> [PAGE TEXT]
Read the story here.

—Jay Reeves, The Associated Press

Jayapal tests positive for coronavirus, now in isolation

U.S. Rep. Pramila Jayapal, D-Seattle, announced on Twitter that she tested positive for the coronavirus Saturday.

She was experiencing “flu-like symptoms at the moment, and in accordance with CDC guidelines, I will be isolating and working remotely,” her Saturday night tweet said.

Jayapal flew from Washington, D.C., to San Francisco on Saturday for a fundraiser, spokesperson Siham Zniber said. The congresswoman tested positive in San Francisco, according to Zniber, and on Sunday she was still determining her plan for recovery. One option was to rent a car to drive to Seattle, where she could isolate.

Read the story here.

—Mike Reicher

FDA clears COVID booster shot for healthy kids ages 5 to 11

U.S. regulators on Tuesday authorized a COVID-19 booster shot for healthy 5- to 11-year-olds, hoping an extra vaccine dose will enhance their protection as infections once again creep upward.

Everyone 12 and older already was supposed to get one booster dose for the best protection against the newest coronavirus variants — and some people, including those 50 and older, can choose a second booster.

The Food and Drug Administration’s authorization now opens a third shot to elementary-age kids, too — at least five months after their last dose.

> [WHAT NEEDS TO BE DONE]
Decide whether each statement below agrees with the news page above. Answer yes or no for each, and quote the words from the page that settle it.
1. Jayapal tested positive for the coronavirus in Seattle.
2. Healthy kids ages 5 to 11 can get the booster at least five months after their last dose.
3. People 50 and older can choose a second booster.

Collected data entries
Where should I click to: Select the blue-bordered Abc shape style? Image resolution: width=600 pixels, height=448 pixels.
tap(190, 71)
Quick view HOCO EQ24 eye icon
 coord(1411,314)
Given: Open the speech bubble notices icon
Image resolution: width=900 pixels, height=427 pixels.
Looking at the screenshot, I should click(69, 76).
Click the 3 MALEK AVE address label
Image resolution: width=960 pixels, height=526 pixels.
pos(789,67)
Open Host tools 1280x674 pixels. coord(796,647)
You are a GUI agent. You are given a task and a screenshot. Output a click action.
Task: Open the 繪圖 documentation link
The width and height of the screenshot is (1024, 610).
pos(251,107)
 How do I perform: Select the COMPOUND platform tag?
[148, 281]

> [EXERCISE OUTPUT]
1. No: "The congresswoman tested positive in San Francisco, according to Zniber"
2. Yes: "opens a third shot to elementary-age kids, too — at least five months after their last dose"
3. Yes: "some people, including those 50 and older, can choose a second booster"